When you reach the line that contains "Tap the Wi-Fi status icon", begin copying exactly and continue through the last line below. Do not copy pictures.

==== Given records ====

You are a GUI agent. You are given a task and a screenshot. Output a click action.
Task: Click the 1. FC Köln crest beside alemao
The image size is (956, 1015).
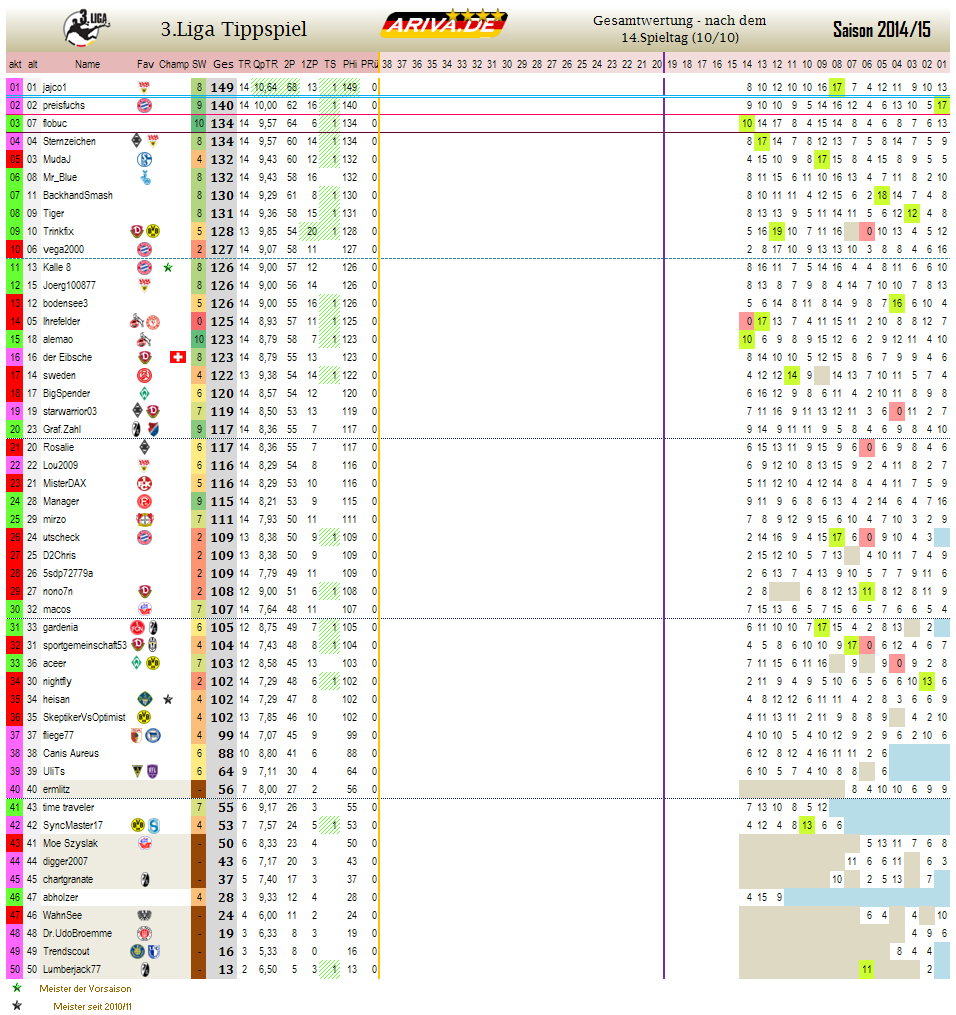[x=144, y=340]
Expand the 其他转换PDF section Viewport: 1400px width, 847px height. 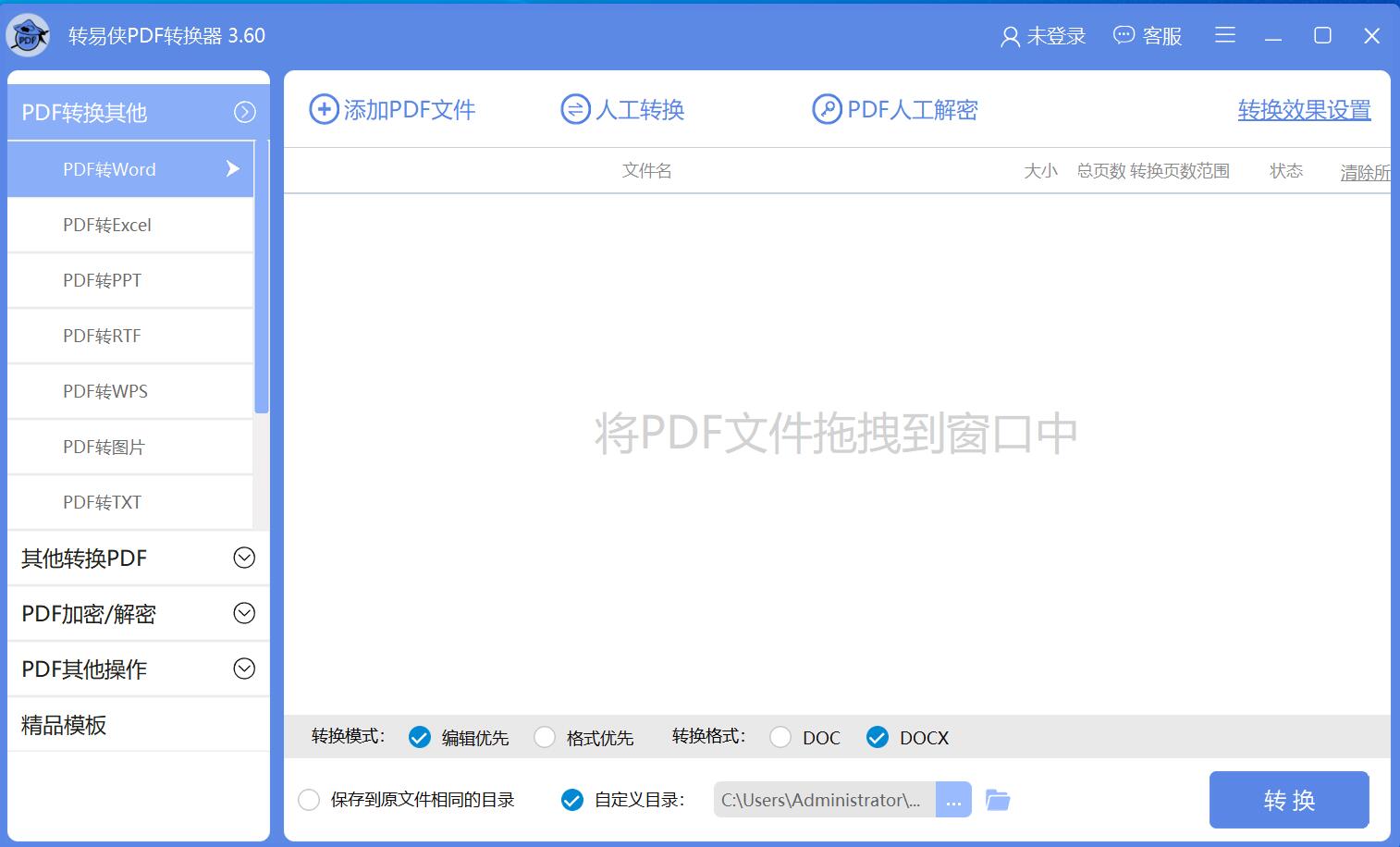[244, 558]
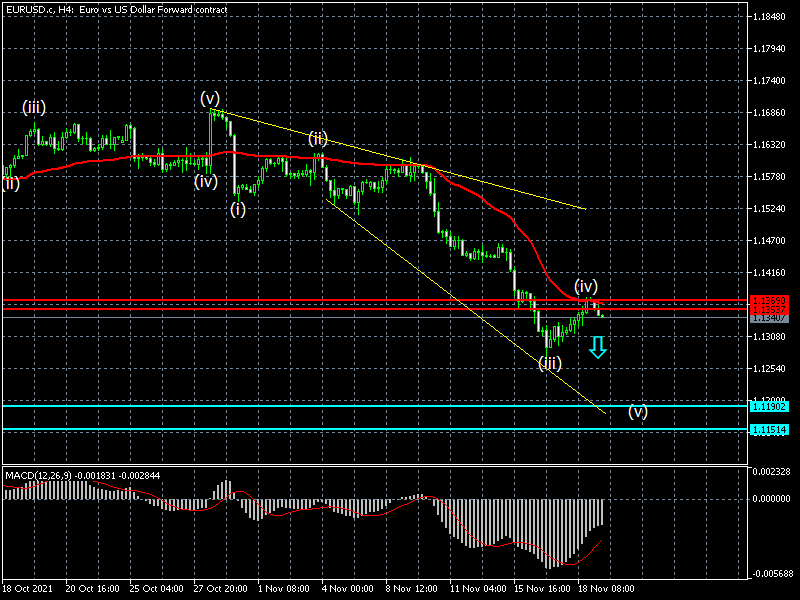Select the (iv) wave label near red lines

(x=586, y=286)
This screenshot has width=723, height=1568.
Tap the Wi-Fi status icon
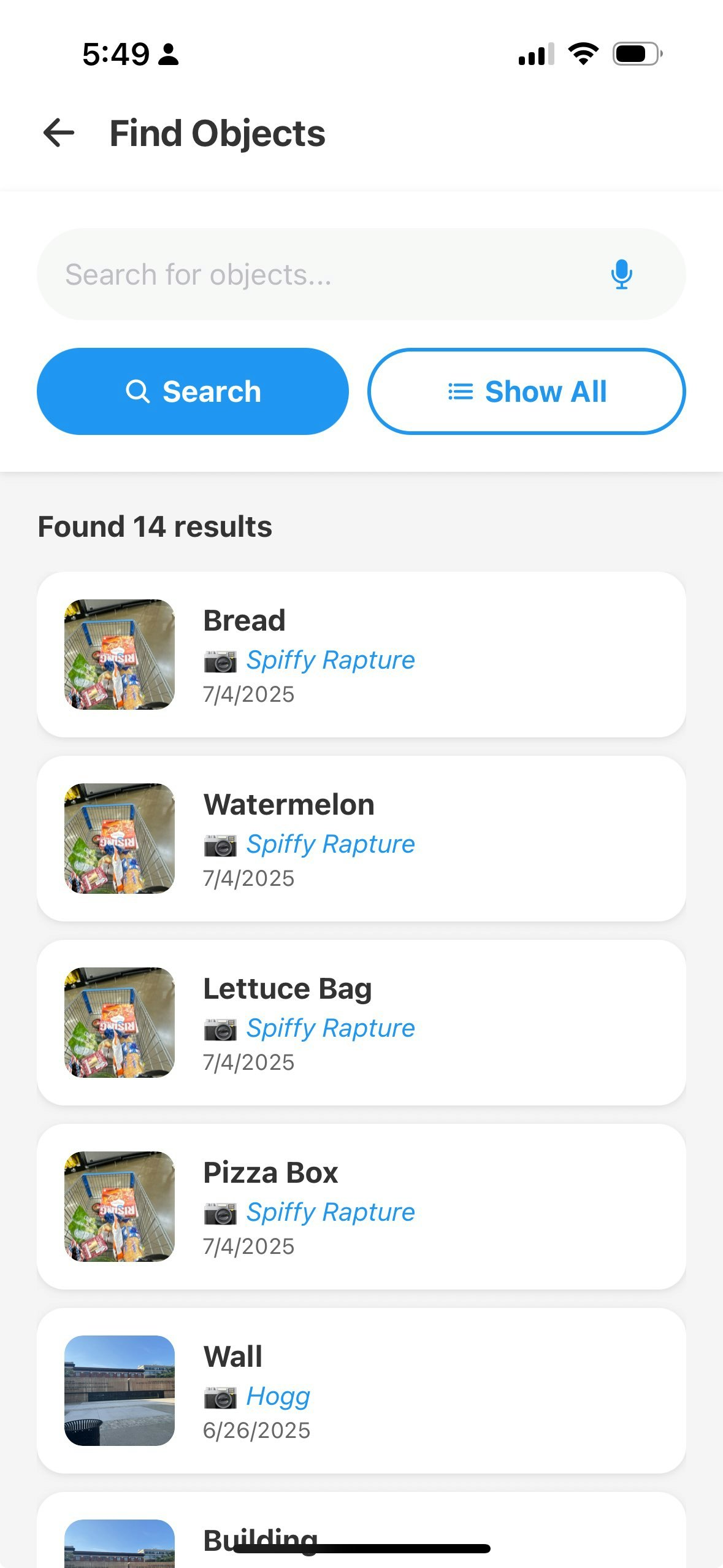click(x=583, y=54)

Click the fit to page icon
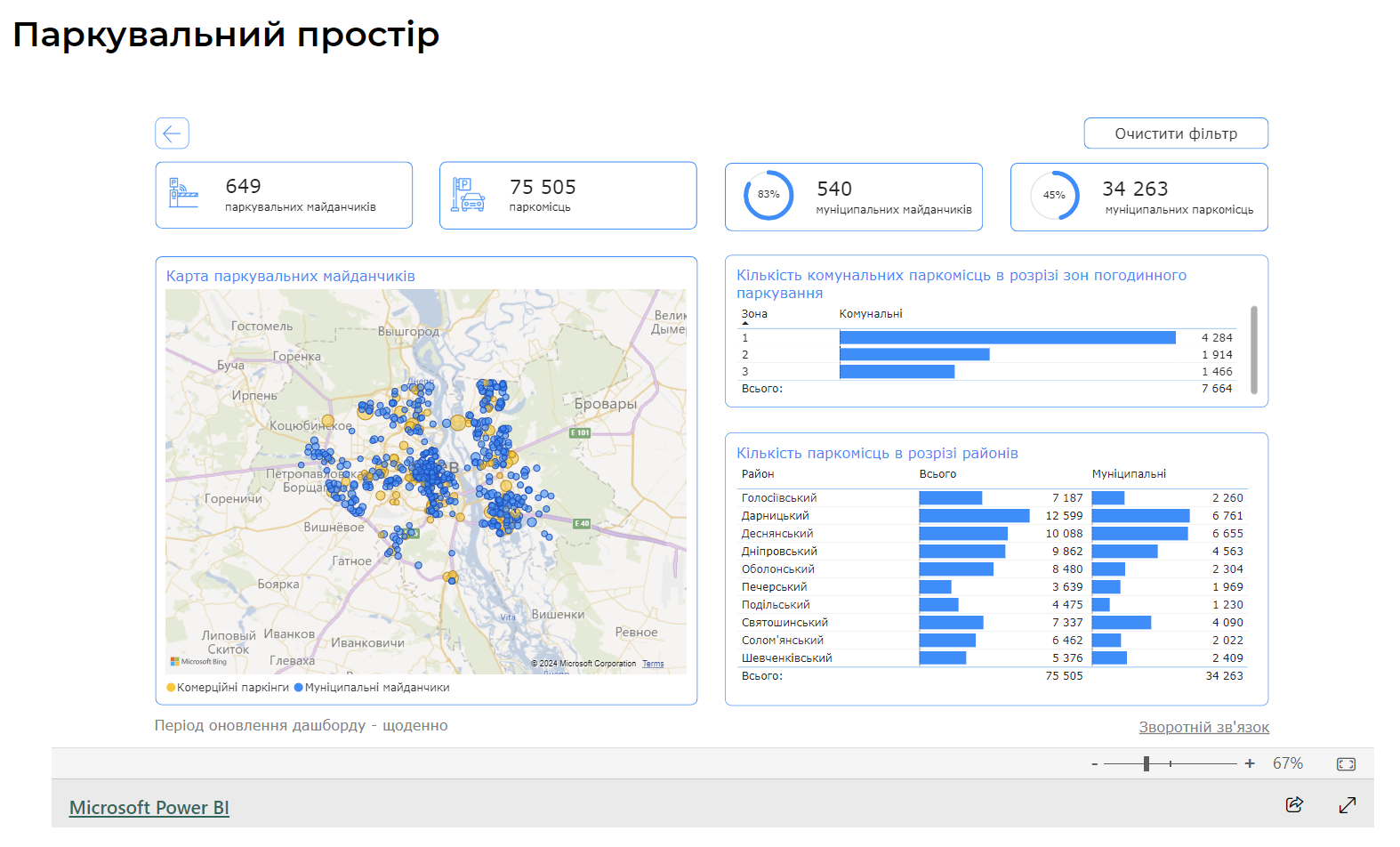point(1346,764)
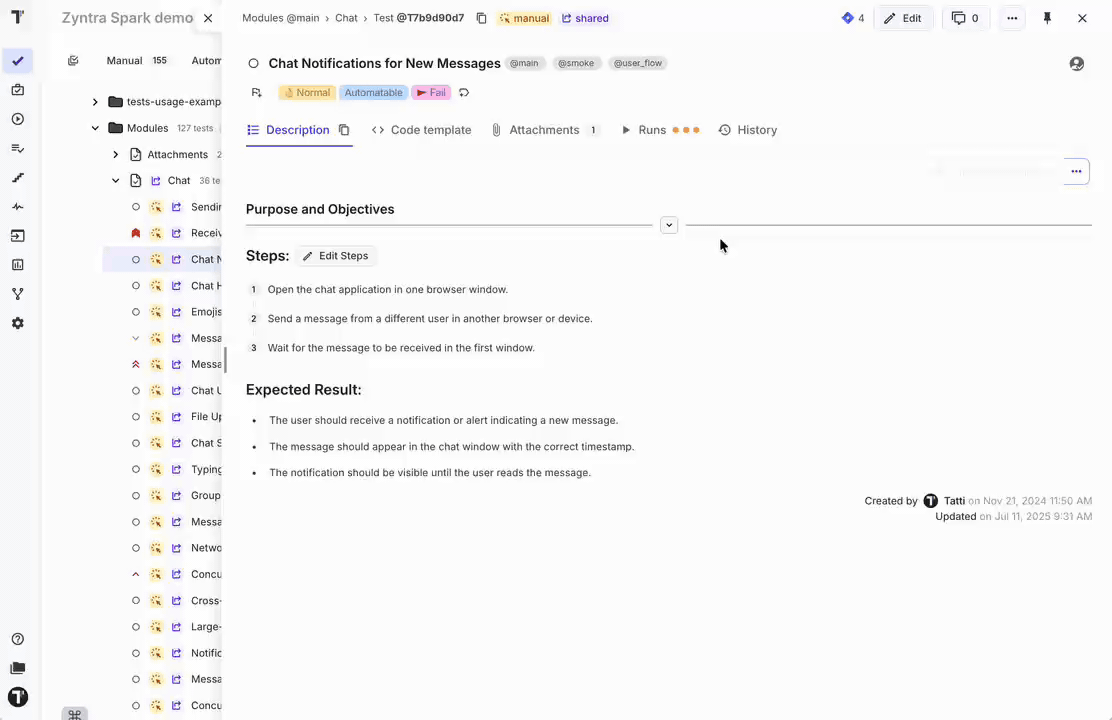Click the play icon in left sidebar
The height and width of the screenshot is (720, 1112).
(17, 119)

====

Exercise response -
Tap the Wi-Fi status icon
click(x=583, y=54)

Click the fit to page icon
point(1346,764)
Click the play icon in left sidebar
The height and width of the screenshot is (720, 1112).
(17, 119)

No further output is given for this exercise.